The SA2 areas had a population of 360 in the 2023 New Zealand census, an increase of 33 people (10.1%) since the 2018 census, and an increase of 123 people (51.9%) since the 2013 census. There were 183 males and 171 females in 117 dwellings. 2.5% of people identified as LGBTIQ+. There were 93 people (25.8%) aged under 15 years, 48 (13.3%) aged 15 to 29, 171 (47.5%) aged 30 to 64, and 48 (13.3%) aged 65 or older.

People could identify as more than one ethnicity. The results were 85.8% European (Pākehā); 20.0% Māori; 7.5% Pasifika; 2.5% Asian; 0.8% Middle Eastern, Latin American and African New Zealanders (MELAA); and 1.7% other, which includes people giving their ethnicity as "New Zealander". English was spoken by 95.8%, Māori language by 3.3%, Samoan by 1.7%, and other languages by 2.5%. No language could be spoken by 1.7% (e.g. too young to talk). The percentage of people born overseas was 11.7, compared with 28.8% nationally.

Religious affiliations were 20.8% Christian, and 0.8% Hindu. People who answered that they had no religion were 71.7%, and 5.8% of people did not answer the census question.
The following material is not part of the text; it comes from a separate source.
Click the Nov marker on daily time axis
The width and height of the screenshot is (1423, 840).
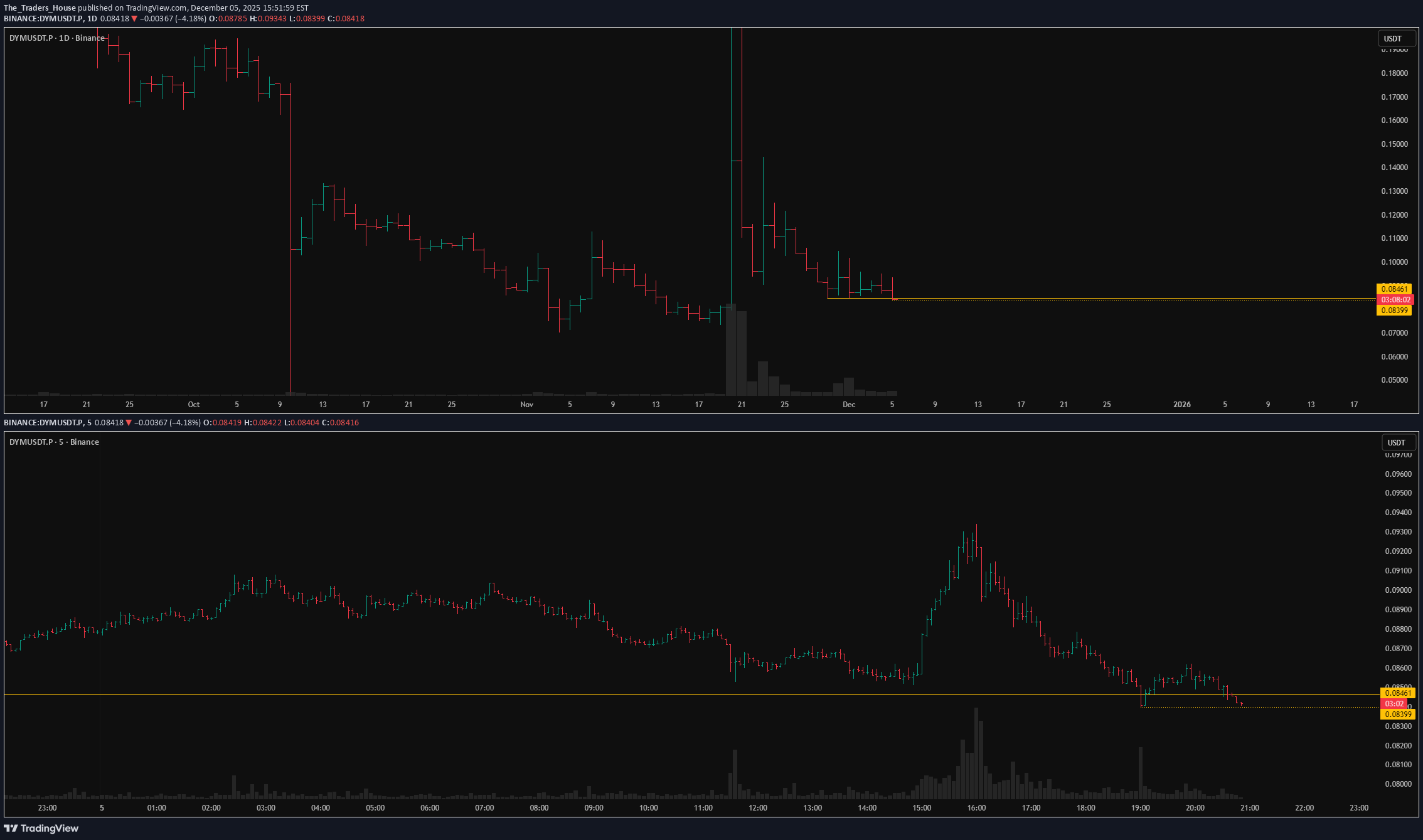[526, 405]
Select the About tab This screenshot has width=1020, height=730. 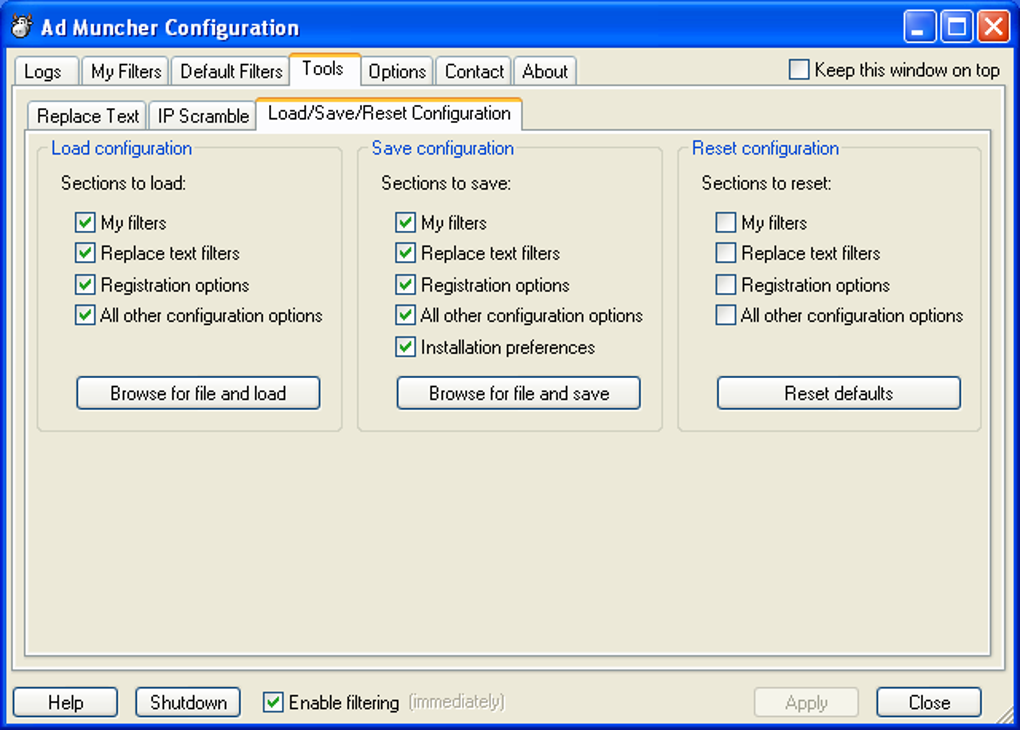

Of those at least 15 years old, 45 (16.9%) people had a bachelor's or higher degree, 156 (58.4%) had a post-high school certificate or diploma, and 69 (25.8%) people exclusively held high school qualifications. 30 people (11.2%) earned over $100,000 compared to 12.1% nationally. The employment status of those at least 15 was that 156 (58.4%) people were employed full-time, 42 (15.7%) were part-time, and 3 (1.1%) were unemployed.

==Government==
The Maungatawhiri Road District Board was established 2 October 1869 and administered the area until 1917 when it was amalgamated with Franklin County.

== Education ==
Mangatawhiri School is a co-educational state full primary school covering years 1 to 8, with a roll of as of The school started in the Lyons Homestead in the 19th century, and was moved to McKenzie Road in 1925. In 1962 a new school was built on the same site, and it has since been expanded to seven classrooms.